What surprised me the most about him was his devotion to his family. Before returning to teaching, he was essentially a house husband, making meals for his daughter and wife, cleaning the home, and taking care of his child. “I went to a cooking school to make better lunches,” he told me one day. “But I had to learn the cooking words first.” After this admission, I respected him more. As gentle as he seemed, this man did things with resolve, something that many young people didn’t do nowadays.

Soon, I brought my homemade lunches and bagels and healthy sweets with me for him to try. He told me honestly what he liked the most about each item and what I could do to make them better. None of his words discouraged me, only made me smile even if the criticism wasn’t positive. One day, I brought him an oatmeal muffin, and he shyly admitted, “I’ve never had oatmeal. Is it good?” I think my eyebrows lifted to the ceiling because he laughed. “Is that strange?”

“OK, wait right here.” I went to the fridge, put an oatmeal muffin on a paper plate, and warmed it up in the microwave. I watched him eat it slowly, eating in the same way he learned new English words. He took a small bite, chewed it carefully, and this time, his eyebrows went up.

“Mmm, it’s good!” And he went on to finish the rest of the oatmeal muffin with gusto. What I realized about him was that he lacked any concept of ill intentions. Most people I met, they had some desire to be cutthroat, to be uncaring, to be superior to someone else, but not this man. He simply accepted everyone and everything, and if he needed something to happen, he made sure to make it happen in the simplest way possible. He was a man of zero drama.

And when it was one of my last times to sit next to him, he looked at me and asked, “Did you eat lunch?” I told I hadn’t, and he invited me to lunch. I was ecstatic. In the last two weeks of leaving Japan, I had forgotten when to eat, abandoning food for drives to different towns and post offices to mail boxes. I think he saw my body shrink and my energy diminish under the weight of work, and as a good older brother or cousin or father would do, help me regain at least one meal of normality.

So we went to eat Chinese food at a small but clean restaurant near the school where customers took off their shoes next to tatami mats and traditional floor tables. I learned that being away from school and the prying eyes and ears of the staff and students let me and my companion be ourselves. After eating the lunch special, we started telling each other stories. “When I was leaving America,” I told him over a cup of coffee, “some guys told me they liked me. I thought, ‘Why are you telling me now?’ And that’s how I got closer to my husband. He said, ‘If you weren’t going to Japan, I’d ask you to be my girlfriend.’ I was really happy, but nothing was going to stop me from going to Japan. It was my dream, you know?”

Watching his black eyes light up behind his glasses always made me want to say everything I thought.
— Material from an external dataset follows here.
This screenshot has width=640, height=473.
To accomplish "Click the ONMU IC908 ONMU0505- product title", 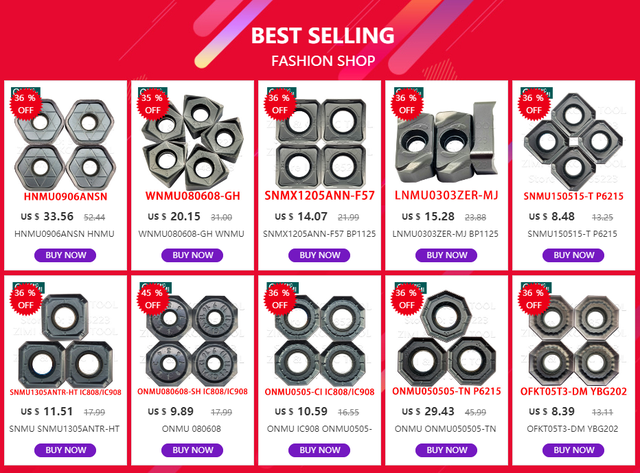I will (320, 429).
It was one of the reasons why, despite being the gentlest person in my lifetime, he was also the most dangerous. I wanted to say everything I felt at the moment my husband confessed to me, how happy yet unsure I felt about actually leaving the States, how uncertain my future felt without an anchor holding my old habits together. I kept that part out, let my tongue say the tip of my mind, and told him a funny story about a guy who wanted a date to be a date. He, in turn, told me a similar story, his spanning from mainland Okinawa to his time in Miyako, a popular outer islander with an Okinawan dialect completely different from Okinawan dialect.

When we went back to the office, the shells of ourselves folded over us, and we returned to being working neighbors. While I remembered everyone in my English department as people filled with personality, I felt that my neighbor and I fit together as desk partners in our somewhat-cluttered work area.